Duel Ethernet NAS docker setup

[ETHREAL1]

OK so just got my first IOT device (an ecobee thermostat) so I made an IOT network, so I now have a main network and an IOT network fully separated, now I have a Synology NAS that has 2 Ethernet ports, one connected to the main network set as the main adapter, and the other one is connected to the IOT network, what I would like to do is have things like the Philips hue controller and such running in dockers on the NAS but have those docker containers only have access to the IOT network, not the main network, but I also want to be able to have things like Minecraft servers in docker containers on the main network.

 

how would I achieve this if it is possible at all?

[Electronics Wizardy]

I don't know how exactly synology does this, but you can do this.

 

Id personally just have one ip, and then have the filewall manage what subnets can access what services on their server. You can also do the routes on a per program/ container/vm basis.

[ETHREAL1]

10 minutes ago, Electronics Wizardy said:

I don't know how exactly synology does this, but you can do this.

 

Id personally just have one ip, and then have the filewall manage what subnets can access what services on their server. You can also do the routes on a per program/ container/vm basis.

Well here is the Synology network page

 

[Electronics Wizardy]

Are the subnets connected with a router?

 

Does synology let you set IP on the docker container?

[ETHREAL1]

Not that I can tell.... this is the docker network path thing....

[ETHREAL1]

And I’m using a UniFi network system, the IOT network is on a Vlan only with access to other items on that vlan and the Internet

[ETHREAL1]

I just can’t find a way to assign containers to the correct network adapter.... that’s all I need to get this finished

[ETHREAL1]

4 hours ago, Electronics Wizardy said:

Are the subnets connected with a router?

 

Does synology let you set IP on the docker container?

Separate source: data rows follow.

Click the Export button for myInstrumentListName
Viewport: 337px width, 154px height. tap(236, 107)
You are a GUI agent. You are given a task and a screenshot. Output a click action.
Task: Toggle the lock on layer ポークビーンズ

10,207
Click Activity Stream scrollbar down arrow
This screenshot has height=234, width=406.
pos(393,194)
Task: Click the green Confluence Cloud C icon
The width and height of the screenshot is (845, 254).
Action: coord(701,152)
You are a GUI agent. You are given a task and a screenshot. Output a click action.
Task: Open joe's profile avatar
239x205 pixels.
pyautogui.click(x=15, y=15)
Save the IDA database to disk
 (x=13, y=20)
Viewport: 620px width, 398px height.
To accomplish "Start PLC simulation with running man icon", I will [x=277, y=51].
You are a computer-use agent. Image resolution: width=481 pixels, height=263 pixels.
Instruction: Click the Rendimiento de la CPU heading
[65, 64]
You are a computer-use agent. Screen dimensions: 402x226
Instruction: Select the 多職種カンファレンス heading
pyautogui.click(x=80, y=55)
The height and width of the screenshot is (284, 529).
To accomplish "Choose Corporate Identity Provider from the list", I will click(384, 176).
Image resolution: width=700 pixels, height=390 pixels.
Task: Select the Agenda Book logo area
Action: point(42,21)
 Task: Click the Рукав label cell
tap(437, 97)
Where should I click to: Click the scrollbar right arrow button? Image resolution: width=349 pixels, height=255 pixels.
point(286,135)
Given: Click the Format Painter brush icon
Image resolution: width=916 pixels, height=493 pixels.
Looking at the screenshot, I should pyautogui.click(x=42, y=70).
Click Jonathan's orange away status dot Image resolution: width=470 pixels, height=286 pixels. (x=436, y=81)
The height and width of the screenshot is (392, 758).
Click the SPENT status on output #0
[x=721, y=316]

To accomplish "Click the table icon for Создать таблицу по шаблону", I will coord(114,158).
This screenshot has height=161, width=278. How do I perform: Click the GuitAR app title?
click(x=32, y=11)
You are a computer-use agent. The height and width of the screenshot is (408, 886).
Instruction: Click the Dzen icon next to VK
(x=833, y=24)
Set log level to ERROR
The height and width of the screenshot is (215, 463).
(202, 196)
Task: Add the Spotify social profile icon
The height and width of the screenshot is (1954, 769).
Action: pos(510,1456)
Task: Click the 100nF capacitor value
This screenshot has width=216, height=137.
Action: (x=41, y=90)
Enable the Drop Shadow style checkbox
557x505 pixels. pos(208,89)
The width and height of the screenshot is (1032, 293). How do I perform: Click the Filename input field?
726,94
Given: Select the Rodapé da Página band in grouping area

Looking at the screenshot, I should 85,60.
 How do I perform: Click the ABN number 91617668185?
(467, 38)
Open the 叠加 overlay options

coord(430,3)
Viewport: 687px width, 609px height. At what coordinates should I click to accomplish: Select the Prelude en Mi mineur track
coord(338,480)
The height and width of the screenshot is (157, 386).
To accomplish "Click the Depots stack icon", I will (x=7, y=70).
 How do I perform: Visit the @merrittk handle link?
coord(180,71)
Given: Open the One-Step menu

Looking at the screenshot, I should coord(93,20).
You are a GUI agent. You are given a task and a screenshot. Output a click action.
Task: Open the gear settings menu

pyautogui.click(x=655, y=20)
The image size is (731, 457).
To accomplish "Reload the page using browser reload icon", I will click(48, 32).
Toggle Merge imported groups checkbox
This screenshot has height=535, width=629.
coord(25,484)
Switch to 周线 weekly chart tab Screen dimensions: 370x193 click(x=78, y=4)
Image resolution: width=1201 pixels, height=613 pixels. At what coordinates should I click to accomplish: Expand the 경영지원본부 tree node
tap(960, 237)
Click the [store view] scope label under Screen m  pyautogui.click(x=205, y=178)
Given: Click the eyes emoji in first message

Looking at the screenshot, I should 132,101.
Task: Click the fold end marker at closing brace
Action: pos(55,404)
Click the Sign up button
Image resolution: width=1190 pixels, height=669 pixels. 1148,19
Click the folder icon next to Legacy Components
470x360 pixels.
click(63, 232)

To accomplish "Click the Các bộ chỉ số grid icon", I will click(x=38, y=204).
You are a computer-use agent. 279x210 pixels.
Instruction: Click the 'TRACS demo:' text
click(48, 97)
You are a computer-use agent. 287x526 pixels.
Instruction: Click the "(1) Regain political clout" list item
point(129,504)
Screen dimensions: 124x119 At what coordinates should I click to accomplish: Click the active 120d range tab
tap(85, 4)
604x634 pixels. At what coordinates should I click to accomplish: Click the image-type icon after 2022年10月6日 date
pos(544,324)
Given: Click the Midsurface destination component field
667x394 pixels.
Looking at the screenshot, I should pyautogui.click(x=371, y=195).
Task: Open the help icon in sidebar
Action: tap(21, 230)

OK so think I may have a way to do this.... want thoughts though,

 

so discovered that I can change firewall rules per NIC, so right now I have it de so that on NIC 1 (main network) everything is blocked unless specified, and I can designate specific docker images as part of that, and NIC 2 (IOT network) is by default set to allow all port if the port is in use with all the items allowed on NIC 1 blocked on NIC 2.

[Electronics Wizardy]

10 hours ago, ETHREAL1 said:

OK so think I may have a way to do this.... want thoughts though,

 

so discovered that I can change firewall rules per NIC, so right now I have it de so that on NIC 1 (main network) everything is blocked unless specified, and I can designate specific docker images as part of that, and NIC 2 (IOT network) is by default set to allow all port if the port is in use with all the items allowed on NIC 1 blocked on NIC 2.

wouldn't it be easier to do the firewall on the router instead of the nas?

 

Also id get a different hypervisor here with better network controls, synology isn't known for being a great hypervisor.